> _INSTRUCTIONS FOR THE TASK_
Leave out every line before the one that contains "CaptJ [button] (154, 1966)". Please restate that line and the rest of the data word for word, through the end.

(Saved entries)
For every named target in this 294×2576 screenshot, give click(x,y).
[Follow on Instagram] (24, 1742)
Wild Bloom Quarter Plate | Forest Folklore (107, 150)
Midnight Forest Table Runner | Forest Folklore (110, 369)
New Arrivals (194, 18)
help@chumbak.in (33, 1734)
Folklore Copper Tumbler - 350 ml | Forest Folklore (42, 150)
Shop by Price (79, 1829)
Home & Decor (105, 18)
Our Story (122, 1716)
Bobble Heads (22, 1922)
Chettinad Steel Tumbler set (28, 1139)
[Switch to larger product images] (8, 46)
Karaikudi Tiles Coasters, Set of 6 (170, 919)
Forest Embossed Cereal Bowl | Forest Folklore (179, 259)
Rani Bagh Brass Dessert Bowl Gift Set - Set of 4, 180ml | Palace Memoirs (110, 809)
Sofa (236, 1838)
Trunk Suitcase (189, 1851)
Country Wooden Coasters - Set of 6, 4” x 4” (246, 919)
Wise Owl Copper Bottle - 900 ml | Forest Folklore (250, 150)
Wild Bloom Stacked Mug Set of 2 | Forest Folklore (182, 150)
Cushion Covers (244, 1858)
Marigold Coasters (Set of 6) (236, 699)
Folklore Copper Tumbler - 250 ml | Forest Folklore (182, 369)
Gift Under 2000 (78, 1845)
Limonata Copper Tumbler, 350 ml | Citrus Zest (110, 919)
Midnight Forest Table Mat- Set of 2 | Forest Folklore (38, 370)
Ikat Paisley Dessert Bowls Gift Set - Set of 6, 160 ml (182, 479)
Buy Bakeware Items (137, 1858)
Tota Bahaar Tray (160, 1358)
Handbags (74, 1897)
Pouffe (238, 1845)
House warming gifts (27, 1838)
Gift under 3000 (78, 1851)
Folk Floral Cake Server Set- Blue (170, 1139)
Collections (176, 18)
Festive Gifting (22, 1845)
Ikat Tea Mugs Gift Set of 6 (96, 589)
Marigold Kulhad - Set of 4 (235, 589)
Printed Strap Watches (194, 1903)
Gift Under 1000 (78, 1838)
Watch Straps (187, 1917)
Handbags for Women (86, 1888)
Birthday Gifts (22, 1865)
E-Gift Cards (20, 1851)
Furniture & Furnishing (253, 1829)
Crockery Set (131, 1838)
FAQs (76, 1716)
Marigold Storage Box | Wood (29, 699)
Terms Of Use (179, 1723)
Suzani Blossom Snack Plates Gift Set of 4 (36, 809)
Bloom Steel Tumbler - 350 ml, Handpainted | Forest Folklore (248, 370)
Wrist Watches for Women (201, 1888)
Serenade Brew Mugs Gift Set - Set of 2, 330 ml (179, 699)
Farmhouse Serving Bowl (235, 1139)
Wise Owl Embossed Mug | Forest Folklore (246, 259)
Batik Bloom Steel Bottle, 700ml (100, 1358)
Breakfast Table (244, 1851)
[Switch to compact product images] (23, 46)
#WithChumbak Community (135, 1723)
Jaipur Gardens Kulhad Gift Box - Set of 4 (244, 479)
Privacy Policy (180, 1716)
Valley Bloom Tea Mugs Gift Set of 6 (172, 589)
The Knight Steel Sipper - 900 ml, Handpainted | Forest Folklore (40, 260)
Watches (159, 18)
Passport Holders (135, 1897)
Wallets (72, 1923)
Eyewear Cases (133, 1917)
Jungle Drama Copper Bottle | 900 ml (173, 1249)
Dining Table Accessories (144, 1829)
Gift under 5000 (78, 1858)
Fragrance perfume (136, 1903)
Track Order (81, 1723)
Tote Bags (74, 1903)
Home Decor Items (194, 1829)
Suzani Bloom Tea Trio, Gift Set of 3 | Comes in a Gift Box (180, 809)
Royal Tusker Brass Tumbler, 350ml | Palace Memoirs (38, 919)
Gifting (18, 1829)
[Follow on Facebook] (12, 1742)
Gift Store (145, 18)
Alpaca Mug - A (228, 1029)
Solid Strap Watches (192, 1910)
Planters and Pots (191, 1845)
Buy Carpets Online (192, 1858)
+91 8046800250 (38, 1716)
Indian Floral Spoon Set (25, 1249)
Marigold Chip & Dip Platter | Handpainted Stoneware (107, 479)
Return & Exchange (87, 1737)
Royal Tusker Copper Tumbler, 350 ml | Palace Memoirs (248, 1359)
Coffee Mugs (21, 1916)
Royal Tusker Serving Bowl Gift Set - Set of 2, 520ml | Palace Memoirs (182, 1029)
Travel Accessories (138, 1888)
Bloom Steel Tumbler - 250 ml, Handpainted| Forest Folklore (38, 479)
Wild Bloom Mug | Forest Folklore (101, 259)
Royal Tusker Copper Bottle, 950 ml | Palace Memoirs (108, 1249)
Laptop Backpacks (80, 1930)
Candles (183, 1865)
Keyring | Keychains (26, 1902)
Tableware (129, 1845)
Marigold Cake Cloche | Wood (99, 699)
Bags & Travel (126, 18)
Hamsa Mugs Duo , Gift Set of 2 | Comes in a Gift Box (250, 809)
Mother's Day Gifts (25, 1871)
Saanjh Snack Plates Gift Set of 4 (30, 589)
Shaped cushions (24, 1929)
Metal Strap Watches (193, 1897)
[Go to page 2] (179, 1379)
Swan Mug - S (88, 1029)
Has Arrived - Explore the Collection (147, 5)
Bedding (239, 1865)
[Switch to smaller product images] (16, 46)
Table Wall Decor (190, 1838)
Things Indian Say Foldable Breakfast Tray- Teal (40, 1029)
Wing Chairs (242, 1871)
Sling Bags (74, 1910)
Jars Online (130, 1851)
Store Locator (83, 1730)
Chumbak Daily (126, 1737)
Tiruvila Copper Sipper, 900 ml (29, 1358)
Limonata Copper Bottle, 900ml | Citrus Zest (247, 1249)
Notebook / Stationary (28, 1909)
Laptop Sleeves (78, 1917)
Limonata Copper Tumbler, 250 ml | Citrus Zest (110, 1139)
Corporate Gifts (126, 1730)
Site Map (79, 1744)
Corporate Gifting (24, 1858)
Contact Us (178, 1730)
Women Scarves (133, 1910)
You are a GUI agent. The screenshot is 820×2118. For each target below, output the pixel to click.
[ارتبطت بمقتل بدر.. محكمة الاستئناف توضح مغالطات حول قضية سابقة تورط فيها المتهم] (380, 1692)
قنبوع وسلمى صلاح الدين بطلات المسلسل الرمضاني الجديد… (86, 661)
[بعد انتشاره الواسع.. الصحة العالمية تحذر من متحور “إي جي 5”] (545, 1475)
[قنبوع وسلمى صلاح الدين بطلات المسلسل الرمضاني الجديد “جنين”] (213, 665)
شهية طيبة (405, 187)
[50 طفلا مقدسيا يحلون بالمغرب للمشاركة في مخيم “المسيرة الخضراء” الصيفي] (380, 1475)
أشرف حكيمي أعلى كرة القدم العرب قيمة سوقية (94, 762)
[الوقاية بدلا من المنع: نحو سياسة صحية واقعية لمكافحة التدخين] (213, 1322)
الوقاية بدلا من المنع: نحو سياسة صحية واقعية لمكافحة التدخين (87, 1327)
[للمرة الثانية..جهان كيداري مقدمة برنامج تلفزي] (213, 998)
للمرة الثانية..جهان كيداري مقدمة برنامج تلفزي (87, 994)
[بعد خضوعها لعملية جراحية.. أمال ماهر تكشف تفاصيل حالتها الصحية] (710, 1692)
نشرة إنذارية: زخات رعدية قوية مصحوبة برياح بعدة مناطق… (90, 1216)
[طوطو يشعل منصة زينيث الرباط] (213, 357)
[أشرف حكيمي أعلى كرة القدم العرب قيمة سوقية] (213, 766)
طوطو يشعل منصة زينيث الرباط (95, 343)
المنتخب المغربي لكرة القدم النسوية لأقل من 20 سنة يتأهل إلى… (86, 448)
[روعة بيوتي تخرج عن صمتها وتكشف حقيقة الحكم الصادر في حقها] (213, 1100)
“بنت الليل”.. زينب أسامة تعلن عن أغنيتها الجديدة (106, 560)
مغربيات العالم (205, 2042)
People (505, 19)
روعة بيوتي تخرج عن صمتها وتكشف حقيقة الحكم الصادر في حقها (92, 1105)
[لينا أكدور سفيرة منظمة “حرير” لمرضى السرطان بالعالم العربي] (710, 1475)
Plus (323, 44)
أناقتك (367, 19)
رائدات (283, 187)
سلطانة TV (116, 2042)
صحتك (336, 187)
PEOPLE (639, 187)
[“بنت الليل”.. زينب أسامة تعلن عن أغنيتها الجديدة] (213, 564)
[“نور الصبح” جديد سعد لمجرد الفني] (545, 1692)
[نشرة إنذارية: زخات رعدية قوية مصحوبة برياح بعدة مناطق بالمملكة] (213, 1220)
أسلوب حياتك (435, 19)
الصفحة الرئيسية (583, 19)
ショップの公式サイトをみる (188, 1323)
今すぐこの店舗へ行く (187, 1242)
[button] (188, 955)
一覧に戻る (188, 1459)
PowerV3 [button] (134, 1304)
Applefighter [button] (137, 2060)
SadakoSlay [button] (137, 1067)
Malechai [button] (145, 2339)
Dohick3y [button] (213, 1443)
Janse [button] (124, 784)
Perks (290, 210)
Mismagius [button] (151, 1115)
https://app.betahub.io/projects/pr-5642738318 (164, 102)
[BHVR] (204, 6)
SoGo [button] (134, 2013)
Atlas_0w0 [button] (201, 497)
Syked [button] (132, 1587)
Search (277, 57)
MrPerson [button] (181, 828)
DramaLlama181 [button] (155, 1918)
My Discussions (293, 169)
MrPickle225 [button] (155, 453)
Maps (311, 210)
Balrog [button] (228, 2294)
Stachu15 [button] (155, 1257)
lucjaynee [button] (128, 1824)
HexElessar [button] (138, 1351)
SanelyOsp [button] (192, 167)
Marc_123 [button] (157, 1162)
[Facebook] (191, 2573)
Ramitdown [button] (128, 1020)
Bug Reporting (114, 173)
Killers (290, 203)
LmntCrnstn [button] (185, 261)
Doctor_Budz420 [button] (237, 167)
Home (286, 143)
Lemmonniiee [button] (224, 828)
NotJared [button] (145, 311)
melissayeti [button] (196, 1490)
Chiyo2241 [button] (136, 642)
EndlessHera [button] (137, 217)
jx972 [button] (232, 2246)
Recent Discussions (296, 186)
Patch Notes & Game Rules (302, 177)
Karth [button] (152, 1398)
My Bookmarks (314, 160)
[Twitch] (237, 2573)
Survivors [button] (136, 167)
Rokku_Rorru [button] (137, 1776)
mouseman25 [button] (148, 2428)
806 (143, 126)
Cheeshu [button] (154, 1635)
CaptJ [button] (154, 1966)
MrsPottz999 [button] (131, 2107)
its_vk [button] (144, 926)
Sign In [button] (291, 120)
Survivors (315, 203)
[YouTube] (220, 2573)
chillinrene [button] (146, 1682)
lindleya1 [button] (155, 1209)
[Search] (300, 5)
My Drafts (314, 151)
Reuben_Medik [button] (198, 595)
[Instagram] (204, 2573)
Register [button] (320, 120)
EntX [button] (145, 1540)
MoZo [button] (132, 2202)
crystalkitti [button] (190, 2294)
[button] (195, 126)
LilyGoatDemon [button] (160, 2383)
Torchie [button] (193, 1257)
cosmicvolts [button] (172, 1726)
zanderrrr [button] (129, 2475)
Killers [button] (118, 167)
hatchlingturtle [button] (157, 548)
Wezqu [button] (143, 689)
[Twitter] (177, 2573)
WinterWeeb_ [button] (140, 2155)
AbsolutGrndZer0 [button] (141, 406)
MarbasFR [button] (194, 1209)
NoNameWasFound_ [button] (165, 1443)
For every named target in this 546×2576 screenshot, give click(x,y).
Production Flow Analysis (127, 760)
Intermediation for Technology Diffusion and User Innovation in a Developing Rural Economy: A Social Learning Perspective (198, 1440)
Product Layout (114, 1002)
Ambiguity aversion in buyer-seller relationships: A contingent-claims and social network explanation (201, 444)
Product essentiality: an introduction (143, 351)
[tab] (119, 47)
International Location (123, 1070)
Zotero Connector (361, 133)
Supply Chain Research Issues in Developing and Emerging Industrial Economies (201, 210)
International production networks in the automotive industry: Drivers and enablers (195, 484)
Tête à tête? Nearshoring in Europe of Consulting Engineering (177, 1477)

> _COMPLETED TASK_
CaptJ [button] (154, 1966)
MrsPottz999 [button] (131, 2107)
its_vk [button] (144, 926)
Sign In [button] (291, 120)
Survivors (315, 203)
[YouTube] (220, 2573)
chillinrene [button] (146, 1682)
lindleya1 [button] (155, 1209)
[Search] (300, 5)
My Drafts (314, 151)
Reuben_Medik [button] (198, 595)
[Instagram] (204, 2573)
Register [button] (320, 120)
EntX [button] (145, 1540)
MoZo [button] (132, 2202)
crystalkitti [button] (190, 2294)
[button] (195, 126)
LilyGoatDemon [button] (160, 2383)
Torchie [button] (193, 1257)
cosmicvolts [button] (172, 1726)
zanderrrr [button] (129, 2475)
Killers [button] (118, 167)
hatchlingturtle [button] (157, 548)
Wezqu [button] (143, 689)
[Twitter] (177, 2573)
WinterWeeb_ [button] (140, 2155)
AbsolutGrndZer0 [button] (141, 406)
MarbasFR [button] (194, 1209)
NoNameWasFound_ [button] (165, 1443)
For every named target in this 546×2576 screenshot, give click(x,y).
Production Flow Analysis (127, 760)
Intermediation for Technology Diffusion and User Innovation in a Developing Rural Economy: A Social Learning Perspective (198, 1440)
Product Layout (114, 1002)
Ambiguity aversion in buyer-seller relationships: A contingent-claims and social network explanation (201, 444)
Product essentiality: an introduction (143, 351)
[tab] (119, 47)
International Location (123, 1070)
Zotero Connector (361, 133)
Supply Chain Research Issues in Developing and Emerging Industrial Economies (201, 210)
International production networks in the automotive industry: Drivers and enablers (195, 484)
Tête à tête? Nearshoring in Europe of Consulting Engineering (177, 1477)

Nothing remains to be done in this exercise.